June 13th is International Albinism Awareness Day- stop the stigma against albinos


    International Albinism Awareness Day is celebrated worldwide on June 13, 2020. The day aims at creating awareness and acknowledging the multiple forms of discrimination that people with albinism face worldwide.

    Albinism is non-contagious, genetically inherited, rare difference present at birth. This condition results in a lack of pigmentation in skin, hair, and eyes causing vulnerability to the sun and bright light.

    This year’s International Albinism Awareness Day theme is ‘Made to Shine’. The theme has been chosen to celebrate the achievements and successes of people with albinism worldwide.

    The theme ‘Made to Shine’ has been chosen to celebrate the achievements and success of people with albinism as well to stand in solidarity with people with albinism through their challenges.

    As people with Albinism continue to face all forms of human rights violations, in some of the countries they have also been branded as ‘Corona’ or ‘COVID-19’ in an attempt to scapegoat them for the pandemic.

    The theme symbolizes that even though people with albinism continues to suffer bullying, stigma, the world stands together with them in their fight for life that is free of violence and discrimination. A world where they are made to shine.

    What is Albinism?

    It is a rare, genetically inherited, and a non-contagious difference that is present at birth. In almost all kinds of albinism, both the parents must carry the gene of albinism for it to be passed on, even if they do not have albinism themselves.

    Albinism results in a lack of pigmentation (melanin) in skin, hair, and eyes and causes extreme sensitivity to the sun and bright light. As a result, most people with albinism are visually impaired and are also prone to developing skin cancer. There is still no cure for the absence of melanin that is central to albinism.


    In most parts of Africa, such children are considered a bad omen to the progress of families and societies. Many hold on to the archaic perception that thee children are cursed and highly infectious.

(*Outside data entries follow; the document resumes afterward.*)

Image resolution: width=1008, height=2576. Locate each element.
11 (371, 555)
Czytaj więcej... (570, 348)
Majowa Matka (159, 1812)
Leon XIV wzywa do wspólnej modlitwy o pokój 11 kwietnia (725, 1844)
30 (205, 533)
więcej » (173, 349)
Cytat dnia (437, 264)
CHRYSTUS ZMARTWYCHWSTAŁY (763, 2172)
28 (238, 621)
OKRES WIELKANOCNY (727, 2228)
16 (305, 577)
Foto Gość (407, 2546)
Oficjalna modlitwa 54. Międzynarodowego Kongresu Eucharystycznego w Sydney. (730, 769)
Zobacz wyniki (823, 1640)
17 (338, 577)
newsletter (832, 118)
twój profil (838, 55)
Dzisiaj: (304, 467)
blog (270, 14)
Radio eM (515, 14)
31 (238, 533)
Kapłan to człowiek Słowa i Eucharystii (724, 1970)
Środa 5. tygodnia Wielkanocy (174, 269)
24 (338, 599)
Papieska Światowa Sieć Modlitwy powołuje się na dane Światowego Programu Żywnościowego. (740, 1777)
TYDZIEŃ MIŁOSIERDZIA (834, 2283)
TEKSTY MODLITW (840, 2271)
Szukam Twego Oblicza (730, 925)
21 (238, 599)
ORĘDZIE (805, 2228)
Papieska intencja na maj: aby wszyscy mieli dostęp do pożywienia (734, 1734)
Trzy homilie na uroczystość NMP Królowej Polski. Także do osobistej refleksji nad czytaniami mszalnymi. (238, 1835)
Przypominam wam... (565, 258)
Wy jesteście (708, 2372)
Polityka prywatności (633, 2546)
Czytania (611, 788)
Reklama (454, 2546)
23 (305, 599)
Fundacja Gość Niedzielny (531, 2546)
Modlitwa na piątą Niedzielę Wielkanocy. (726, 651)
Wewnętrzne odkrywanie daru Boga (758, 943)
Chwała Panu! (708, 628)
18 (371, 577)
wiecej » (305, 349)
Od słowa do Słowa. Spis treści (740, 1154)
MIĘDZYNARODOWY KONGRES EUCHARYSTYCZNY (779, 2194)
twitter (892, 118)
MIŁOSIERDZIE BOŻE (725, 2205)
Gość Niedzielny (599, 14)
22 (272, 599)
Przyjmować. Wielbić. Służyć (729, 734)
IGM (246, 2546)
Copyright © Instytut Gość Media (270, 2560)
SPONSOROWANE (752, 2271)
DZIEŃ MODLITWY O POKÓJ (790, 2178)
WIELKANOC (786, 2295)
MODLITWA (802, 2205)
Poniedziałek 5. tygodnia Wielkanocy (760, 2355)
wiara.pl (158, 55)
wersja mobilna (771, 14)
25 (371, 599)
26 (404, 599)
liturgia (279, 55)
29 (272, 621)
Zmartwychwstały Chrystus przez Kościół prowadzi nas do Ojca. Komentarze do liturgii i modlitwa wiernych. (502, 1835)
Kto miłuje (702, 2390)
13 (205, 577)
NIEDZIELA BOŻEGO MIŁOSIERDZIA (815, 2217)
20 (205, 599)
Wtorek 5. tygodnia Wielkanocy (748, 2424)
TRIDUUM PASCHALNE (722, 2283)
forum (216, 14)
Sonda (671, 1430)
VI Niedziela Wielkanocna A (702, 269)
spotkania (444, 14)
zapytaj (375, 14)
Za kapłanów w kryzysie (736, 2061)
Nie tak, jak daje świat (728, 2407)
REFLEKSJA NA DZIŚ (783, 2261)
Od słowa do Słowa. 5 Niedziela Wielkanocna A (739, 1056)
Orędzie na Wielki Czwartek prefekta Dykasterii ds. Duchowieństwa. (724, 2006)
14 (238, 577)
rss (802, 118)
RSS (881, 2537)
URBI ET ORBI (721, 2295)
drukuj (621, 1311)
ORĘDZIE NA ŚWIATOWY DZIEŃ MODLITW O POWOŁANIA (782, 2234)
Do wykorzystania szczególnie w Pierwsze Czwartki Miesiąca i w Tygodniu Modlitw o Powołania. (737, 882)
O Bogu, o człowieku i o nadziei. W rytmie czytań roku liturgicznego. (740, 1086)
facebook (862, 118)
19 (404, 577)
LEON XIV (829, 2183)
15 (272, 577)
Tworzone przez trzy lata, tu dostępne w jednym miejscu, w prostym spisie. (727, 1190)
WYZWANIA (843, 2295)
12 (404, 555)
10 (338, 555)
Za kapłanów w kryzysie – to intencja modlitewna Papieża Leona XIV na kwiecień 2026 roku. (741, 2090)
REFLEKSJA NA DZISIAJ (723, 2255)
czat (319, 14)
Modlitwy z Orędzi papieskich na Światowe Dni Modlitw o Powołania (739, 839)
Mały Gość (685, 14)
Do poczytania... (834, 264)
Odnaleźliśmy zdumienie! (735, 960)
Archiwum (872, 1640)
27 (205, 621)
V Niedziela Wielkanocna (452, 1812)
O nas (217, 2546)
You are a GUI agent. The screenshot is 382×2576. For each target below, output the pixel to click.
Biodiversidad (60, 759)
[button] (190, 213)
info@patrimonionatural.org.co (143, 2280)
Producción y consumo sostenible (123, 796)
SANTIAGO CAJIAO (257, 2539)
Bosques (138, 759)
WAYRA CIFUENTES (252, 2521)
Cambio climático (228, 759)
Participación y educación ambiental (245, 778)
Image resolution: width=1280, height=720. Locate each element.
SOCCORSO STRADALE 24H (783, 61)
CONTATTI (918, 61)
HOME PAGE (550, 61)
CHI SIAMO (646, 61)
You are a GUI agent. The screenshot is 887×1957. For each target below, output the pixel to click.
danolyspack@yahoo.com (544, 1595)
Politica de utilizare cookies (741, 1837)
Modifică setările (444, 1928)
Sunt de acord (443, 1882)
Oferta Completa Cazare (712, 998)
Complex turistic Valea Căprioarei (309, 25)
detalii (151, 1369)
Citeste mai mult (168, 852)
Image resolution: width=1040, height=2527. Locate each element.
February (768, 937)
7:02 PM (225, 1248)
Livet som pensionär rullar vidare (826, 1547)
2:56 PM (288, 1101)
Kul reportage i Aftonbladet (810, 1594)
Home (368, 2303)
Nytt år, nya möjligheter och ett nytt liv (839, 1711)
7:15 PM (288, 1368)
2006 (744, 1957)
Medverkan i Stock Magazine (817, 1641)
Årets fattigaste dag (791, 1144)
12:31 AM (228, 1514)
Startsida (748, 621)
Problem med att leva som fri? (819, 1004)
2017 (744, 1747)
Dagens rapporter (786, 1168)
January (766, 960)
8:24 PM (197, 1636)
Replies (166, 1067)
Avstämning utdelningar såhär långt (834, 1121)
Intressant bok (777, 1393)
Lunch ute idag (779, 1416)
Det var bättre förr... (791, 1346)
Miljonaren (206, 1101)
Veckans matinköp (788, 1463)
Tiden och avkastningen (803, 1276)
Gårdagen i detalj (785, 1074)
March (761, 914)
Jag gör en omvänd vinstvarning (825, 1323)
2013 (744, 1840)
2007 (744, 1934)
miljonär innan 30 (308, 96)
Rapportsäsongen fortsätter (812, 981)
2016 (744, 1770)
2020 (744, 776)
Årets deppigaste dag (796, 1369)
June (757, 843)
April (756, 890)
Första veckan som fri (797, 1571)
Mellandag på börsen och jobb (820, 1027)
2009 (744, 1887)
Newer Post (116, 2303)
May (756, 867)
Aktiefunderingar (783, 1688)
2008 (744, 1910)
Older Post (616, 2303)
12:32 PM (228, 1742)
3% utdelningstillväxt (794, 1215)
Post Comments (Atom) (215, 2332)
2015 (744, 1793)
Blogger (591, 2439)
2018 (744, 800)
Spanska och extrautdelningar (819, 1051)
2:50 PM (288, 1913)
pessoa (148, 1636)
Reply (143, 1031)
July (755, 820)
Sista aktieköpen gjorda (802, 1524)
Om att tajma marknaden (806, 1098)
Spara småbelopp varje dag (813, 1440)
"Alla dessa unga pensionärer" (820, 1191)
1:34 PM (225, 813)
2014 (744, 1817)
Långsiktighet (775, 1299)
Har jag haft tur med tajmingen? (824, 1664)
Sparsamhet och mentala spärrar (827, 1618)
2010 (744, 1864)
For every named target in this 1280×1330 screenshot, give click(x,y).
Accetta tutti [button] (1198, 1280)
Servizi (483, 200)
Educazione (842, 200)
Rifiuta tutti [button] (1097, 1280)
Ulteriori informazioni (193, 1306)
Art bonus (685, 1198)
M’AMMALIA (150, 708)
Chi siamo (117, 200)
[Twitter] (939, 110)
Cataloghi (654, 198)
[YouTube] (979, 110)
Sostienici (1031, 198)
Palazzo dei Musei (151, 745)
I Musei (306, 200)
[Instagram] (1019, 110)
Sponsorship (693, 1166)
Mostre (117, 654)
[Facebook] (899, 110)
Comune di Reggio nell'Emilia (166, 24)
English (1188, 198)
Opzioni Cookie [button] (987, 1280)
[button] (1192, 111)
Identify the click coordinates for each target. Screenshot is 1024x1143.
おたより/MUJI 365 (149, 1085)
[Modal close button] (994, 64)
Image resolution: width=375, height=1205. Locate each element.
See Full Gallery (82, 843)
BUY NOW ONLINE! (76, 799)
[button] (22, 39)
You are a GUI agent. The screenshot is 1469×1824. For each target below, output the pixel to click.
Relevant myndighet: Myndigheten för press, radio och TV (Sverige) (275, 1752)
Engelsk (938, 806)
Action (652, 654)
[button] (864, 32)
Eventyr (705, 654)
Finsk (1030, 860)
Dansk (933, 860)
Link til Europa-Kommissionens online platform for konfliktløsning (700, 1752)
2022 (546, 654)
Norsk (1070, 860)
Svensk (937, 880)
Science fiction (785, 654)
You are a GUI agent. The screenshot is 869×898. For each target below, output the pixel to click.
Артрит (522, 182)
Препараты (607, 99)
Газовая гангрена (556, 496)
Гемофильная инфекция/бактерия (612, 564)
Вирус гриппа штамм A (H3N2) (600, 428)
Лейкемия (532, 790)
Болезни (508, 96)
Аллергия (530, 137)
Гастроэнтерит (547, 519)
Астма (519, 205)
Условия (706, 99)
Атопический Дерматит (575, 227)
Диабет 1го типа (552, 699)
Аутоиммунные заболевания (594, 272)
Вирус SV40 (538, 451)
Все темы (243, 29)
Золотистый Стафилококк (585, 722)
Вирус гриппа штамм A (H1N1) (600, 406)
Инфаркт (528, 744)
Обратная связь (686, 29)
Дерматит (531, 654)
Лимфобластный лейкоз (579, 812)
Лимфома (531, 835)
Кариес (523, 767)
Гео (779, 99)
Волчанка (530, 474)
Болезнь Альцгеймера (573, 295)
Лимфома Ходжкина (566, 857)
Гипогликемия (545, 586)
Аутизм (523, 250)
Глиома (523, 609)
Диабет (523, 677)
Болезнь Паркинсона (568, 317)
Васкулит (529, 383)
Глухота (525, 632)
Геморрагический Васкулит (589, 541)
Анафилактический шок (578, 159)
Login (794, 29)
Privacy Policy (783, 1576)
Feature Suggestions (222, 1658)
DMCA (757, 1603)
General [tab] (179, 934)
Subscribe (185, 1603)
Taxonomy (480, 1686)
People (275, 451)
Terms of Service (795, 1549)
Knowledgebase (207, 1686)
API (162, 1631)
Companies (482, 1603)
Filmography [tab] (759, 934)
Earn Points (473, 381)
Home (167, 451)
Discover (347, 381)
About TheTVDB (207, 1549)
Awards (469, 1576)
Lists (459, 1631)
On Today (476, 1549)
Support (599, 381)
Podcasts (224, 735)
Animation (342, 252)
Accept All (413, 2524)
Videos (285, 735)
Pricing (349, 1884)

    Consequentially, these children suffer great stigmatization from friends and the society they find themselves in. When they go out, hands are pointed at them and they look odd.

    Based on that, many of these albinos confine themselves into solitude to escape from the harsh criticisms of people.

    However, studies have proven that this condition is not infectious, neither is it as a result of a curse. Therefore, the STIGMA against must stop and stop now.